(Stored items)
· · ·
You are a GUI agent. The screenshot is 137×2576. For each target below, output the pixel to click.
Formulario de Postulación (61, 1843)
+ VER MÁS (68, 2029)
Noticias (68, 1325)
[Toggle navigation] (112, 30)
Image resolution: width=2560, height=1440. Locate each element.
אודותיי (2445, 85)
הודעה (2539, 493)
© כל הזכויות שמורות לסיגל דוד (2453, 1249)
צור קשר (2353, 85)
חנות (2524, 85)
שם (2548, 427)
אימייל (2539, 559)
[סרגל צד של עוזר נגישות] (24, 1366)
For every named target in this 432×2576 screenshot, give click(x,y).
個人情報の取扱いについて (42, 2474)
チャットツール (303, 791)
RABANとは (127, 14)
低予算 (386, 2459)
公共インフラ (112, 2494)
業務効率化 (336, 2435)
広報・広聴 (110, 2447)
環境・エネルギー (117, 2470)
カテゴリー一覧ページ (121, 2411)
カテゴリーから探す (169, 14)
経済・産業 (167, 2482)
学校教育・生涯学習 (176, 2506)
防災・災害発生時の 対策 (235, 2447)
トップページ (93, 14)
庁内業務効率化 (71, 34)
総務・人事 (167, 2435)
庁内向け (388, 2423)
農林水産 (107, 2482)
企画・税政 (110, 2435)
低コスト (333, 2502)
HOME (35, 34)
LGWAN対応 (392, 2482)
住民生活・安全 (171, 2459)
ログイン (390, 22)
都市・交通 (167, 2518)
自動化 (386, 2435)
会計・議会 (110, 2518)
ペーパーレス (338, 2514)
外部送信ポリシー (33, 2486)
· · ·
**WHAT YOU ARE ASKED TO DO:** Would you return the entries exactly as they stand?

**TASK RESULT:**
You are a GUI agent. The screenshot is 137×2576. For each target below, output the pixel to click.
Formulario de Postulación (61, 1843)
+ VER MÁS (68, 2029)
Noticias (68, 1325)
[Toggle navigation] (112, 30)
Image resolution: width=2560, height=1440. Locate each element.
אודותיי (2445, 85)
הודעה (2539, 493)
© כל הזכויות שמורות לסיגל דוד (2453, 1249)
צור קשר (2353, 85)
חנות (2524, 85)
שם (2548, 427)
אימייל (2539, 559)
[סרגל צד של עוזר נגישות] (24, 1366)
For every named target in this 432×2576 screenshot, give click(x,y).
個人情報の取扱いについて (42, 2474)
チャットツール (303, 791)
RABANとは (127, 14)
低予算 (386, 2459)
公共インフラ (112, 2494)
業務効率化 (336, 2435)
広報・広聴 (110, 2447)
環境・エネルギー (117, 2470)
カテゴリー一覧ページ (121, 2411)
カテゴリーから探す (169, 14)
経済・産業 (167, 2482)
学校教育・生涯学習 (176, 2506)
防災・災害発生時の 対策 (235, 2447)
トップページ (93, 14)
庁内業務効率化 (71, 34)
総務・人事 (167, 2435)
庁内向け (388, 2423)
農林水産 (107, 2482)
企画・税政 (110, 2435)
低コスト (333, 2502)
HOME (35, 34)
LGWAN対応 (392, 2482)
住民生活・安全 (171, 2459)
ログイン (390, 22)
都市・交通 (167, 2518)
自動化 (386, 2435)
会計・議会 (110, 2518)
ペーパーレス (338, 2514)
外部送信ポリシー (33, 2486)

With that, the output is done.